For the first time since July, I am off work for more than just a weekend. I actually have time to just sit. Time that I don’t have to do anything. I can just be. I laid on my living room floor and realized I have ran, ran, ran since July. I haven’t paused for 2 seconds since then.
I am realizing I need margin in my life. Much more margin than I have been giving myself. I need to find a better work/life balance. My life has definitely been off balance lately. I have felt off kilter for quite awhile. Today at our office Christmas party we were counting off 1-2, 1-2 and so on. I had to think about what to say after the person next to me said 2. Yesterday I went totally the wrong way to a client’s home. I have forgotten so many things that should be second nature to me. I have been overworking. to be honest, I could be more productive at work. Sometimes, I socialize much more than I need to. I am really, really bad at telling myself no and making myself get back to work.
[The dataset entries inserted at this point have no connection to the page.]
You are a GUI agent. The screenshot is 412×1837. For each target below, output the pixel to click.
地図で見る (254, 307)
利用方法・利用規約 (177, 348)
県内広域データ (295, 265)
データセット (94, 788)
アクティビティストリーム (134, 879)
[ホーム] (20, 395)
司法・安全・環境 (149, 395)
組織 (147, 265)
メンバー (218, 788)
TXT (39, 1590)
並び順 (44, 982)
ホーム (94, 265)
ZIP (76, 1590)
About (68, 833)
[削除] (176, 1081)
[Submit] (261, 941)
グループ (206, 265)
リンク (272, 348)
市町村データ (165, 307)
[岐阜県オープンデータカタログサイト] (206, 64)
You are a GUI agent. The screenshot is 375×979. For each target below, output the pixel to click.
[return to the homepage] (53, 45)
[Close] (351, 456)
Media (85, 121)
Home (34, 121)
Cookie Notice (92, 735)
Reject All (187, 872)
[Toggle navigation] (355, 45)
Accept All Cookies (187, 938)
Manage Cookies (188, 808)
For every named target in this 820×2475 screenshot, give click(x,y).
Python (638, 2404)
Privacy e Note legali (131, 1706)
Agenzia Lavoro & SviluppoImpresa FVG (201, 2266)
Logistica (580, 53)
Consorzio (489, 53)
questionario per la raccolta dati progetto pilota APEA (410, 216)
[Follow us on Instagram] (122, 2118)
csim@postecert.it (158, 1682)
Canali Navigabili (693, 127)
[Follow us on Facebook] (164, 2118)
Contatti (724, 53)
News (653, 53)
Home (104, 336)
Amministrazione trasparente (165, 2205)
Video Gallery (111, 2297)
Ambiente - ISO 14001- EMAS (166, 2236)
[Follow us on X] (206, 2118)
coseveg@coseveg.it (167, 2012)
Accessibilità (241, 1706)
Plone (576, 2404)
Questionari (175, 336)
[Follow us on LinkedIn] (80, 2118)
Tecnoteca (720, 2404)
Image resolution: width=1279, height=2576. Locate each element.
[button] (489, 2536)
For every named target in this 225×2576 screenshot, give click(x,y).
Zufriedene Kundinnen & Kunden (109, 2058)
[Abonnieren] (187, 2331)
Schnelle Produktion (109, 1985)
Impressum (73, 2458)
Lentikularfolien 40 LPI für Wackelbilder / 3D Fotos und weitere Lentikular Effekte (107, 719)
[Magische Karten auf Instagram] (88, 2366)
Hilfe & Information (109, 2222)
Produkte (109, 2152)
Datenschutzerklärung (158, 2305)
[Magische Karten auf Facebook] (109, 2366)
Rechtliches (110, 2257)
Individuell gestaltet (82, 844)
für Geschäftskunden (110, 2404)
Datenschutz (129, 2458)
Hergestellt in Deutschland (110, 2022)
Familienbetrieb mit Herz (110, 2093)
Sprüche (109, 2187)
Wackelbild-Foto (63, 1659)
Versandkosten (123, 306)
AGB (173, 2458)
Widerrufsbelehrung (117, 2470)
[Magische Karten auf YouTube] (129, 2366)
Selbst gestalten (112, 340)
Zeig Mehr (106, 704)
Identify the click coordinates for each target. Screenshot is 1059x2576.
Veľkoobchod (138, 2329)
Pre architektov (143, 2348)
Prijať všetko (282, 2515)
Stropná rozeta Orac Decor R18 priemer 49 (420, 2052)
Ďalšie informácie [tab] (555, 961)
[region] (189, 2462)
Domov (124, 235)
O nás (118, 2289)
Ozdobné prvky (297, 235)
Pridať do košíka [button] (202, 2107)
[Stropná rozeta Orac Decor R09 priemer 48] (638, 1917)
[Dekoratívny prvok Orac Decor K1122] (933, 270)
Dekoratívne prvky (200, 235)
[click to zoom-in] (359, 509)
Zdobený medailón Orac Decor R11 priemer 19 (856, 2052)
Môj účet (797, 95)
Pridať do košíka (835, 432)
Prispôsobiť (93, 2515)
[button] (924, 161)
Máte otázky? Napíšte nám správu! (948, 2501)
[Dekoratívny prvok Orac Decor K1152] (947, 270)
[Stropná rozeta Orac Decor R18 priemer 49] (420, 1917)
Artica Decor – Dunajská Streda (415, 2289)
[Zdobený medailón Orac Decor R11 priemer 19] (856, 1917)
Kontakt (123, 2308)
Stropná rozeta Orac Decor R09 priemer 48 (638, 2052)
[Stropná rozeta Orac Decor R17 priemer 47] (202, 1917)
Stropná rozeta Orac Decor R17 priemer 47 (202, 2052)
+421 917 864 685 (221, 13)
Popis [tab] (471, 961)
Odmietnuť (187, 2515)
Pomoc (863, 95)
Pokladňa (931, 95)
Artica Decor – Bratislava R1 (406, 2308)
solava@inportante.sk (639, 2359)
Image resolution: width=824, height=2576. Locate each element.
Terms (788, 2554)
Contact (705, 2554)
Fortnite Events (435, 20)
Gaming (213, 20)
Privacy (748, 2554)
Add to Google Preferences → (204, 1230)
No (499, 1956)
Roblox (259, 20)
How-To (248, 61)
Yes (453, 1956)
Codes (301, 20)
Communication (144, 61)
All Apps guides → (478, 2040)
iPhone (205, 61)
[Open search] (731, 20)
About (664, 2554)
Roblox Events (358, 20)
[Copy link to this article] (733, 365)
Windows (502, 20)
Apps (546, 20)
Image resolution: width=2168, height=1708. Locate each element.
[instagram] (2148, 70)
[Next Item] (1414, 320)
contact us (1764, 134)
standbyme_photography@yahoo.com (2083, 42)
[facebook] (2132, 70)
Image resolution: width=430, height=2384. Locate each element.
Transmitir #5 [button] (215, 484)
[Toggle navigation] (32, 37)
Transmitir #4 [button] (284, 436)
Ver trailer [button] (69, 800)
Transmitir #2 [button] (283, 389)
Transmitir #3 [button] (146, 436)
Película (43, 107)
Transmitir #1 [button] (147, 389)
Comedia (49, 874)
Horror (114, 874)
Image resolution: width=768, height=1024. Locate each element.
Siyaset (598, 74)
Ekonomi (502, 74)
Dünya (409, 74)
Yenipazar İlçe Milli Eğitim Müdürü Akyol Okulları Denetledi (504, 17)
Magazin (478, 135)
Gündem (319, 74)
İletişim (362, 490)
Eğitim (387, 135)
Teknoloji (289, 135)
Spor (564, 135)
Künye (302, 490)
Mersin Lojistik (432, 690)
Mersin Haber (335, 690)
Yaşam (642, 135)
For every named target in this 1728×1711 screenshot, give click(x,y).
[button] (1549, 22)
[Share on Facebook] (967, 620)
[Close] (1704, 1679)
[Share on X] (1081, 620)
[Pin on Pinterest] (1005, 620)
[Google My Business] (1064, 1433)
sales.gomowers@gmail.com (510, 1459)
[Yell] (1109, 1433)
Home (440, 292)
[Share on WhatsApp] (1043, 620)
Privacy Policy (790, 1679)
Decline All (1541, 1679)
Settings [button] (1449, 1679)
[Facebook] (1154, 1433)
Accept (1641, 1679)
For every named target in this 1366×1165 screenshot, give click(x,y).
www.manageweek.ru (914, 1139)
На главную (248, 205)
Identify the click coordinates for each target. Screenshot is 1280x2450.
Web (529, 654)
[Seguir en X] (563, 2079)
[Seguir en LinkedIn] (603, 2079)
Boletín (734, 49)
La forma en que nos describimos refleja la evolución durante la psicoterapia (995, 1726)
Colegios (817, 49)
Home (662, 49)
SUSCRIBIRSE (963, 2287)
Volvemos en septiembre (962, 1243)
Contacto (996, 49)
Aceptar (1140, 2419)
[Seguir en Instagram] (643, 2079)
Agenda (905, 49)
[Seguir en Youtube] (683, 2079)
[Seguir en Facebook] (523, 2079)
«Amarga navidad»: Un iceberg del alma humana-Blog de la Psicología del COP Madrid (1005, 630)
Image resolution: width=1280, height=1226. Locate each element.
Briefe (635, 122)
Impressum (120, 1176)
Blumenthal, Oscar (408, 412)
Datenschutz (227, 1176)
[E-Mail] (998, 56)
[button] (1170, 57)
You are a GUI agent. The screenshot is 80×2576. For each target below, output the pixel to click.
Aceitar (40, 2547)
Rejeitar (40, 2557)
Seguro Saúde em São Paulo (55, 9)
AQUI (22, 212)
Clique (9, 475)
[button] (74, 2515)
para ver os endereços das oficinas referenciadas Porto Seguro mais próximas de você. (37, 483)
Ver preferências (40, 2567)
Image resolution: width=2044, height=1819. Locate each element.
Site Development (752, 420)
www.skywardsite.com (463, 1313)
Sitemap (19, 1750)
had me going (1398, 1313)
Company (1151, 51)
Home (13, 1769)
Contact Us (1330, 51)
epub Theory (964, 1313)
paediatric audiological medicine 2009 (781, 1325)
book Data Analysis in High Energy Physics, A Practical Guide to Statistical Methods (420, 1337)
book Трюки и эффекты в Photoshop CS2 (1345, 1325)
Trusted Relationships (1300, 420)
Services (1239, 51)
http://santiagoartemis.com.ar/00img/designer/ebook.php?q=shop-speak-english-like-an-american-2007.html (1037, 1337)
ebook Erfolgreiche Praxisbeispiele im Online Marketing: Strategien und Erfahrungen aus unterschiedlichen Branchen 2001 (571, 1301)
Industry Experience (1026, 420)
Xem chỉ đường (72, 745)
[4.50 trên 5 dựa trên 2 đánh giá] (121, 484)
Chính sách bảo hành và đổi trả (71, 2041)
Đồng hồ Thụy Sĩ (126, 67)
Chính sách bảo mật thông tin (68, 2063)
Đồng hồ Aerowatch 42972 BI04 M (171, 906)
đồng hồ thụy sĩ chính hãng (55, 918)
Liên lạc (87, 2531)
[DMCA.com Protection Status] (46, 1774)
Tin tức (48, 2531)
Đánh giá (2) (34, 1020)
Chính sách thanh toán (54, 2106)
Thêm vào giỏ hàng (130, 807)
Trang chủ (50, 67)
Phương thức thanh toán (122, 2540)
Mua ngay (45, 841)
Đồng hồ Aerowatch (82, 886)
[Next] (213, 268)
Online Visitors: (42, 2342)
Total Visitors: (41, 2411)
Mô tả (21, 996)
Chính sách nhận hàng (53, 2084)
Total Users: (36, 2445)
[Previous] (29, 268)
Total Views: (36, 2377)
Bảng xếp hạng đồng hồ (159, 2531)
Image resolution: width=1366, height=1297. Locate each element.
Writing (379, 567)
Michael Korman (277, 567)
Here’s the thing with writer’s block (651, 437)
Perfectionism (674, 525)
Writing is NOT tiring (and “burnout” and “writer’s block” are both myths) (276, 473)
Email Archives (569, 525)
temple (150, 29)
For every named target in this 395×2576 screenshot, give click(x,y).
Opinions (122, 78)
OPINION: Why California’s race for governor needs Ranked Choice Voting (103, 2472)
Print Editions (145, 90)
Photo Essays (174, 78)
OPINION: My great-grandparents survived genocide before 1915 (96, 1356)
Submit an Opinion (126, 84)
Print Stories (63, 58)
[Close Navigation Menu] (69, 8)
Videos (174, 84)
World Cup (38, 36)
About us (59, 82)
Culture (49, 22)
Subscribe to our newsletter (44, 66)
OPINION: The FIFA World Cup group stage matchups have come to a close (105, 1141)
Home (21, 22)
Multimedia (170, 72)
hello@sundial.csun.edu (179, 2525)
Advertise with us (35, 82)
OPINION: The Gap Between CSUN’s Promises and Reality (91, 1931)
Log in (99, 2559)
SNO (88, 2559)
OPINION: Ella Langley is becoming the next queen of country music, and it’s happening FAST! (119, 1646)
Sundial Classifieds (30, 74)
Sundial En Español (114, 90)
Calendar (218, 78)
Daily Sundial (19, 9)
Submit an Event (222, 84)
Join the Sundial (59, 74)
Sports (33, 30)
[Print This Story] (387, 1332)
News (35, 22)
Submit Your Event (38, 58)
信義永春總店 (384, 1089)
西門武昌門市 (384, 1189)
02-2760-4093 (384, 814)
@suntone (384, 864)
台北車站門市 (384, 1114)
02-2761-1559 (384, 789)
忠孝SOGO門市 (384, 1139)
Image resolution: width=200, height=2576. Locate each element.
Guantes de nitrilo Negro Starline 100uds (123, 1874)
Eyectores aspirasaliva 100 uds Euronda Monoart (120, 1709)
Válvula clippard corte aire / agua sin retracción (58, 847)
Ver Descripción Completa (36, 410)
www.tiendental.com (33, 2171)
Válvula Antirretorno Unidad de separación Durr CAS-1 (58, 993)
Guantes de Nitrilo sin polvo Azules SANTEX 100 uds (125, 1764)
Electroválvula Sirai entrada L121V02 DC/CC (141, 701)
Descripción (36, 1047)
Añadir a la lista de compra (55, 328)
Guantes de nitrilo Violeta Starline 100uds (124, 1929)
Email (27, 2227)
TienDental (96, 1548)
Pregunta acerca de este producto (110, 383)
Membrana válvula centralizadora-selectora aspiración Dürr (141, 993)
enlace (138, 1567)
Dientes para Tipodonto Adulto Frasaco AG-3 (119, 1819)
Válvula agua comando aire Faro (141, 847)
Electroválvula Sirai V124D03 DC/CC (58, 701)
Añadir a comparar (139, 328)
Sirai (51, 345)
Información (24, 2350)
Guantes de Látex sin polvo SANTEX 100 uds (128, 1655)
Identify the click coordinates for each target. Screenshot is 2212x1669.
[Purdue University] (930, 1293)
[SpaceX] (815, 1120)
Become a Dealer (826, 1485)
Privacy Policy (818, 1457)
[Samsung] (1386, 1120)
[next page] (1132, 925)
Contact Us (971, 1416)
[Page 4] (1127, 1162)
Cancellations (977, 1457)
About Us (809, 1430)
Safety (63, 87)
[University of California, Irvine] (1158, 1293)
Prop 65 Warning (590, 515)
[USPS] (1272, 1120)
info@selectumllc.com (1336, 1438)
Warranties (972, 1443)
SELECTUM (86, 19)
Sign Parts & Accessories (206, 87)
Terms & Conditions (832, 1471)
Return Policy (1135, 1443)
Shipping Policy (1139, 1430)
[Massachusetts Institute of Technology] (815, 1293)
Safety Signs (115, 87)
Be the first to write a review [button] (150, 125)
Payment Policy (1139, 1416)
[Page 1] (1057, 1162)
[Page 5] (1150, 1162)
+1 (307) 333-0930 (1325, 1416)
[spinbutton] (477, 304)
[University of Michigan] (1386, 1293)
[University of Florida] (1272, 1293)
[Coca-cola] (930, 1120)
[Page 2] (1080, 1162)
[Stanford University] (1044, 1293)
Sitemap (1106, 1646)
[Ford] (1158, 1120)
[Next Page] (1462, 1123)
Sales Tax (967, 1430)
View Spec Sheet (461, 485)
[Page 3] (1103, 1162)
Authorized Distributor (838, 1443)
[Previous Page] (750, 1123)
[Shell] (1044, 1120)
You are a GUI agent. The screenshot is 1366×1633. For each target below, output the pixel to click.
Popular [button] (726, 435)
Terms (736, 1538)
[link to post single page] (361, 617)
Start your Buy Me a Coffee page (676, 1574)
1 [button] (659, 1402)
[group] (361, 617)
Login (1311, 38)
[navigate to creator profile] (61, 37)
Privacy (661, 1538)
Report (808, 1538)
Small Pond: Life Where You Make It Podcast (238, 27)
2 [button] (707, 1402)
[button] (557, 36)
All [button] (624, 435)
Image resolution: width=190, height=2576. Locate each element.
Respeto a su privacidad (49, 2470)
I am just shy of working my job for a year. If I continue at this pace, I will burn out. This morning I was thinking that I couldn’t believe it’s been a year already. But, time does go fast when you run yourself ragged. Tonight I am realizing what a long year it has been. I do have hope the next year will be better, since I’ve heard it takes a solid year to learn the job of a caseworker. I’ve definitely been feeling the learning curve, more so in the last few months than I did in the beginning.
As I think about how I’ve been so busy I’ve nearly missed the advent season, I wonder if that can’t be said about 2012 altogether. I’ve been far busier since I graduated than I ever was in grad school. I think I’ve shifted more towards extraversion, but tonight I’m thinking I shifted a little too much and my inner introvert is the pounding in my chest. The introverted part of me has been in hiding and is begging to be let out.
In 2013, I hope to swing the pendulum a bit closer to the center of my work/life balance and perhaps learn how to savor this life that is quickly passing me by.